The American Boy by Andrew Taylor
Set in late Regency England, this is a standalone novel that was nominated for the Richard and Judy ‘Best Read of the Year’ awards when it was published in 2003. The ‘American Boy’ in question is Edgar Allan Poe, and Taylor cleverly weaves him into this story of a young teacher called Thomas Shield. After a varied career, Shield has returned to England having fought at the Battle of Waterloo, and takes up a teaching post at a school in Stoke Newington. As he becomes involved with the families of some of his pupils it turns into a story of murder, corruption, sex and revenge. Mo says it is beautifully written, with wonderful descriptions of the shadier side of London in that period. There’s something quite scholarly about it, so it’s not a particularly easy read although the story is so good you persevere. Shield is an unlikely hero, and although Edgar Allan Poe doesn’t play a leading role his father is tangled up in the tale throughout. Mo gave this 4.5 Stars and also recommends Taylor’s Lydmouth series of modern-day murder mysteries. BorrowBox has a few of Taylor’s novels – eBooks and eAudiobooks.
Sleep by C.L. Taylor
Oxo read this and said she couldn’t put it down. The heroine, Anna, has survived a terrible car crash but is crushed by feelings of guilt, and suffering from appalling insomnia. And then she starts finding anonymous messages about what happened. Trying to escape she takes a job in a hotel on a remote Scottish island but her problems don’t disappear. Seven guests arrive to stay and a storm cuts them off from everything and everyone. And there are deaths. This is a twisty, psychological thriller that taps into Anna’s paranoia so realistically you’re almost in Scotland with her. For fans of this genre it’s well worth reading and Oxo gives it 3.5 Stars. This is available on BorrowBox as an eBook.
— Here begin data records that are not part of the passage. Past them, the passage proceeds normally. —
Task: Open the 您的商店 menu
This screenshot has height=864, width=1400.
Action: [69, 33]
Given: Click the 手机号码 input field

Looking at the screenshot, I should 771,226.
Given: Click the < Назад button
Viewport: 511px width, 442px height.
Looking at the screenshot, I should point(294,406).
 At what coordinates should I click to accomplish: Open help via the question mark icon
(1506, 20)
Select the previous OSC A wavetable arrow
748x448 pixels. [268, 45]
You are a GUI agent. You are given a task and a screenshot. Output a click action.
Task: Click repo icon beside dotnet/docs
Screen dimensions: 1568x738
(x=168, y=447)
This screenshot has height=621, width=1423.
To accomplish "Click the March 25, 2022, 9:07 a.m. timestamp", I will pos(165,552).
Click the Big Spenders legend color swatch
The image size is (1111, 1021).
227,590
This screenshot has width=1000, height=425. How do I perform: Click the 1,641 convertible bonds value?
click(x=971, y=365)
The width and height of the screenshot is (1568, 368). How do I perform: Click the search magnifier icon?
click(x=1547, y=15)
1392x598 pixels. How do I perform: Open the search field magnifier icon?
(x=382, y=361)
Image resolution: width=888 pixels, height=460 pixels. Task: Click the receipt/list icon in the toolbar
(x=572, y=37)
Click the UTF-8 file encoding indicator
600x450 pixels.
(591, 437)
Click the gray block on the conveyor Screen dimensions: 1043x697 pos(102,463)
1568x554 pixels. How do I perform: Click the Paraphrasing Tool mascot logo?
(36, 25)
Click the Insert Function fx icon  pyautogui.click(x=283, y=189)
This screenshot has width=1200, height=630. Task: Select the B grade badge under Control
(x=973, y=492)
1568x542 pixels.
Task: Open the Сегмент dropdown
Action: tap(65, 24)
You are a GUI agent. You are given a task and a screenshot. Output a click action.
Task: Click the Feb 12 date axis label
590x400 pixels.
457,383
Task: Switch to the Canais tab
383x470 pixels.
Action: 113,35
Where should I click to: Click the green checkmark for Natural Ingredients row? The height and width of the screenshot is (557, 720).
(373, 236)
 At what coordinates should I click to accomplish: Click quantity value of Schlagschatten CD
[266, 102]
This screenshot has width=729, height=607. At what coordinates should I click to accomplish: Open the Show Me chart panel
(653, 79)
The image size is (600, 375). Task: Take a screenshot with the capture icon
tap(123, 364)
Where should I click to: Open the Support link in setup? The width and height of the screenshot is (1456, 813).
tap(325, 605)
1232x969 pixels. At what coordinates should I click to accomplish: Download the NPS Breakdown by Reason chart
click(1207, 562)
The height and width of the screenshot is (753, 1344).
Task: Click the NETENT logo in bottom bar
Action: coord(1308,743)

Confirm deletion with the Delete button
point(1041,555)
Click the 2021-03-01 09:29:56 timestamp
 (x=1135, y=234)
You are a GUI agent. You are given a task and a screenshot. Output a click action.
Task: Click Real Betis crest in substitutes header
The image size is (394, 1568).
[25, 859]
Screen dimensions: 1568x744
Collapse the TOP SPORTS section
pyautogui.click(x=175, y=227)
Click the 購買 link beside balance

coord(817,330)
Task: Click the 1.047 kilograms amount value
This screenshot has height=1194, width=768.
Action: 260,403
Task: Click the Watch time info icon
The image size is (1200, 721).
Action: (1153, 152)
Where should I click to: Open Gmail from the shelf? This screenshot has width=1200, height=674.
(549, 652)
The Death of Mrs Westaway by Ruth Ware
After we’d talked about Ruth Ware’s The Turn of the Key at an earlier meeting, Freyja found this novel that was published in 2018. It’s a slightly old fashioned gothic mystery but very atmospheric and with some sinister characters. Hal Westaway lives alone in Brighton after the hit-and-run death of her mother. She has no family and it’s a lonely and precarious existence making her living as a tarot card reader and fortune teller on Brighton Pier. Then she gets a solicitor’s letter telling her she’s the co-heir to an estate in Cornwall. She visits and discovers that the family believe her to be the long-lost granddaughter of its former owner, Mrs Westaway. Even after Hal confesses that she cannot be, they still want to know her better. And slowly it becomes clear there are other mysteries in the family which might make it advantageous for them to be rid of Hal entirely. Freyja enjoyed this story very much and awarded 4-Stars. The eBook is available on BorrowBox.